Waking up is the first thing I remember and I remember it clearly because the first thing I saw was my parents standing there next to each other looking at me, now at that time my parents had been divorced for 14 years so it was really strange to see them standing together, at that sight I realized something serious had happened. The next couple of days went by in a drug induced high and hallucinations since my drug dose was being lowered. Then, the day before I got out of the ICU and to my own room at the orthopedic ward, I got the news. I was told that my legs were so badly broken that I might never walk again, my right leg had been so crushed that they were still thinking about amputation and there was such a big piece missing out of my left leg end knee that it might be shorter or at least they didn’t think I’d be able to ever bend that knee again. But on the day of my accident the doctor on call just happened to be one of the best orthopedic surgeons in the country – guess I was just lucky. Not only was I told that I might have to spend the rest of my life in a wheelchair or at least on crutches, but I was also told that a man had died in the accident. Now that’s a pain I wouldn’t even wish for my worst enemy. Never before have I ever felt the world just disappear from under me, nor have I felt it since. I hope that nobody I know, have known or will know will ever have to know the feeling of being responsible for somebody’s death.
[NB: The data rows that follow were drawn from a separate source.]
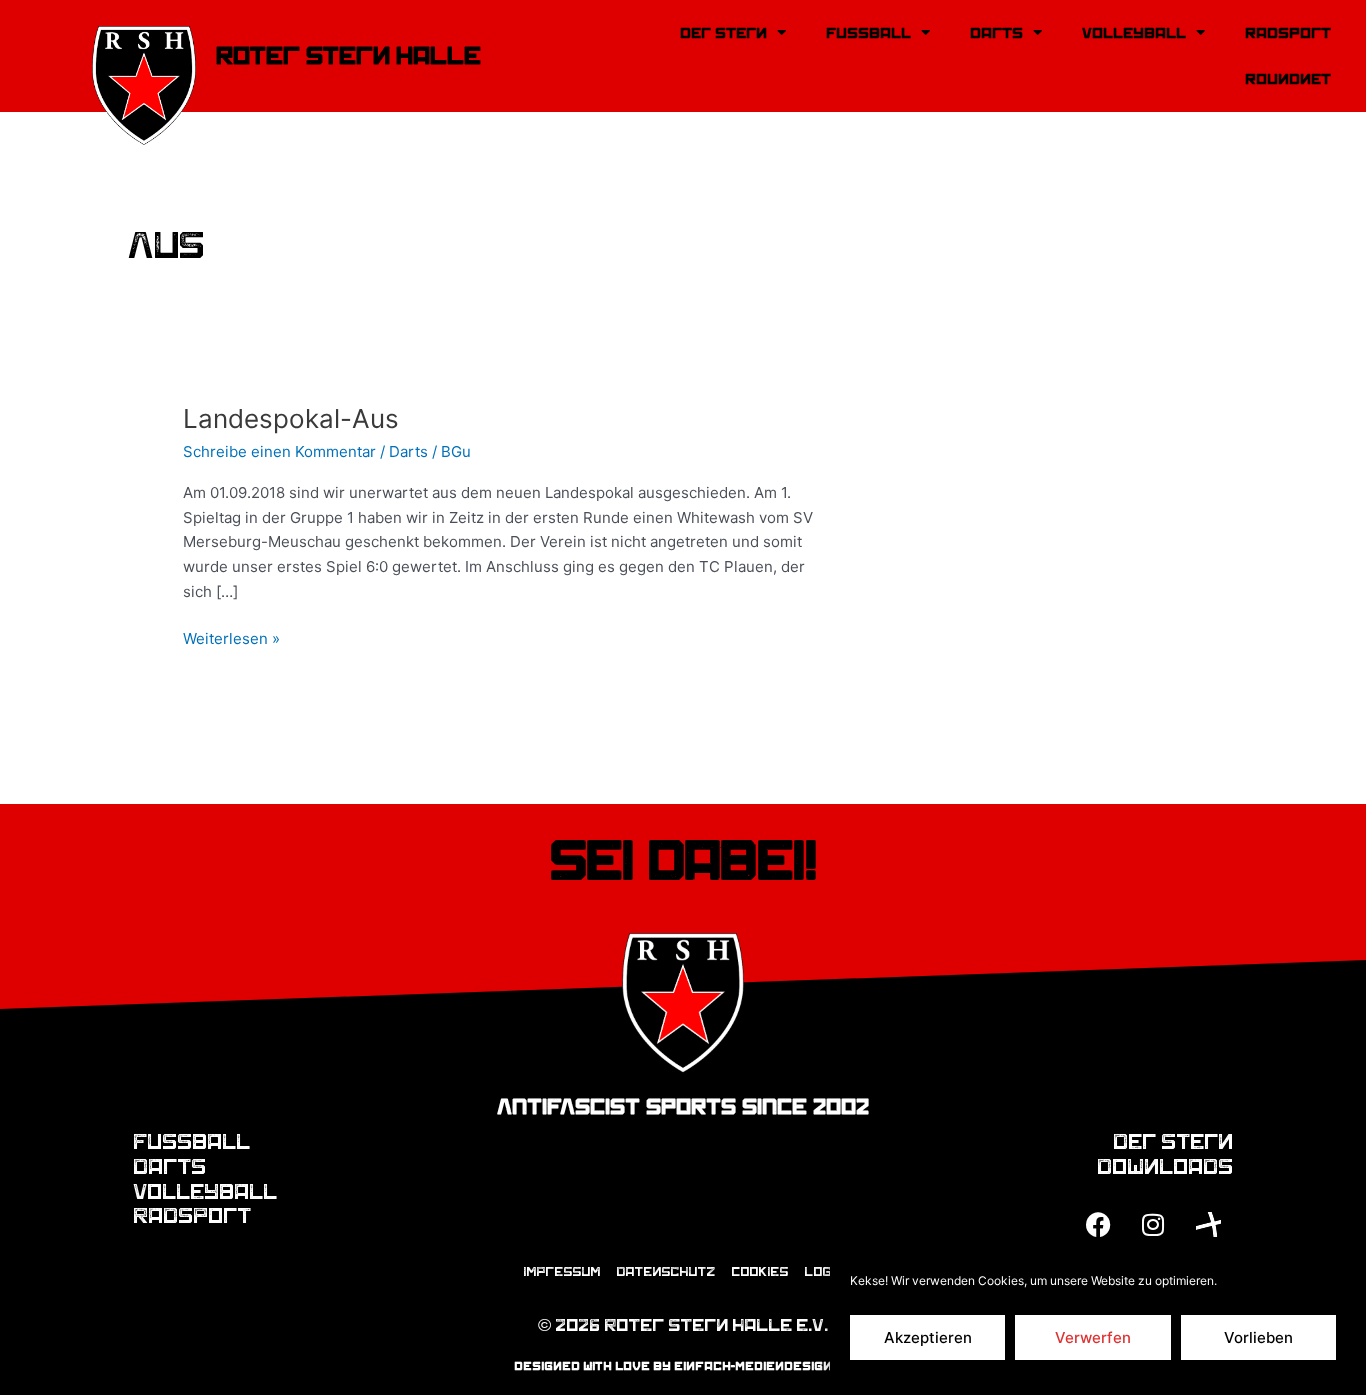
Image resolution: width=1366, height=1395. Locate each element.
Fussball (868, 33)
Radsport (1288, 33)
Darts (996, 33)
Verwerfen (1093, 1337)
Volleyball (1134, 33)
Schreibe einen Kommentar (279, 451)
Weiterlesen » (231, 637)
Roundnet (1288, 79)
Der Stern (723, 33)
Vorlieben (1258, 1337)
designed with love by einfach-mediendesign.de (683, 1366)
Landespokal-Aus (291, 418)
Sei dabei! (683, 861)
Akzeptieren (928, 1337)
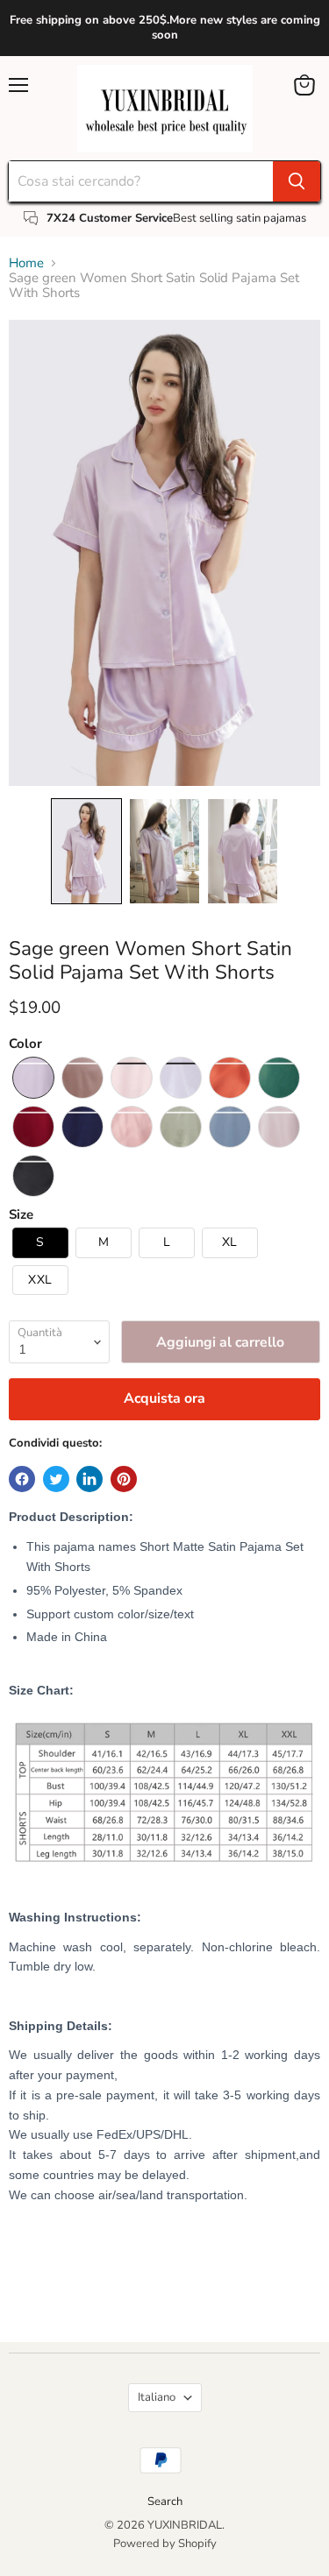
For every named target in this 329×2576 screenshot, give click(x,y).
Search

The next day I was transferred to the orthopedic ward where I would spend my next three months. I was stuck to a bed with my jaw wired together for a whole month, not being able to eat anything but soups and milkshakes and I still don’t like soups and milkshakes. After that, things started to progress, I was allowed to try out a wheelchair and as glad as I was to get out of that bed even though only for 10 minutes I thought about how much I wanted to get out of there and 2 weeks later I was allowed to stand up just for few seconds and with doctors holding under both arms so I wouldn’t put any weight on my fragile legs that still had more steel in them than bone. How good it felt to be upright for the first time in 2 months! I decided then that no matter what, I would walk again. The determination and rush that I felt with that decision helped me stay on track and lit the fire of my determination.
My recovery was miraculously fast, so fast in fact that the city’s newspaper saw a reason to put me on front page. To me it was a sign that I was meant to walk again and one day 4 months after the accident I was assured that I had a guardian angel helping get back on track. It was one day after a series of bad news and an operation were a bone graft was moved from my hips to my legs because they weren’t healing like they should, I was lying in bed (what else) my determination kind of low when suddenly I felt a hand on my foot, I opened my eyes because I hadn’t heard anybody come in but I didn’t see anybody, but without a doubt there was a hand lying on my foot, just holding it gently, I could feel the warmth. For a long time, it was just there and I felt good, felt assured that I was being watched over and that I was getting help from some higher power. I got scared when a nurse came in and walked right over where “it” had been standing and I didn’t feel the hand anymore but as soon as the nurse left the room it appeared again, warm and healing on my foot. Needless to say I felt even more determined now to get back on my feet and continue on the path I had been put on. I did spend 5-6 months in a wheelchair before I could stand up again and then 2-3 months on crutches but on New Year’s Eve 1998-1999, nine months after the accident I was at my favorite dance club dancing the night away and 2 months later the knee that I was told would probably never bend, bent 90°.
After all of that time in the hospital I was down to 90lbs! I was only skin and bones and really needed to build muscle, so with help from several friends I got into weightlifting and I fell in love with it. Now 19 years, something between 20-30 surgeries later, I can jog, bike and dance! For the most part I walk without a limp, my knee bends 104° and nobody notices that at one point there was doubt I could ever walk again. It is with certainty that I will be able to follow my path and continue to push myself no matter what obstacles may lay ahead.
I celebrated my 10-year accident anniversary by competing in the All Forces National Championship in Tampa FL in Oct 2008 and it was a great experience, I learned so much and met great people! I’m hooked. I’ve done 3 more shows since then.
I weight train 4-6 days a week, my squat PR is 205lbs and I have a deadlift PR of 265lbs. I’ve done a mud run and an obstacle course and I’m not done setting personal records yet.
Since then I’ve become a certified personal trainer and I love helping people overcome their own obstacles as well as continually learning new things about how to improve our health and physique through training and nutrition.
Well this is my story, my journey so far, and despite having some disabilities and a lot of scars for a lifetime I’m glad this happened because it truly has made me a better person. I only wish it hadn’t come at the cost of another man’s life.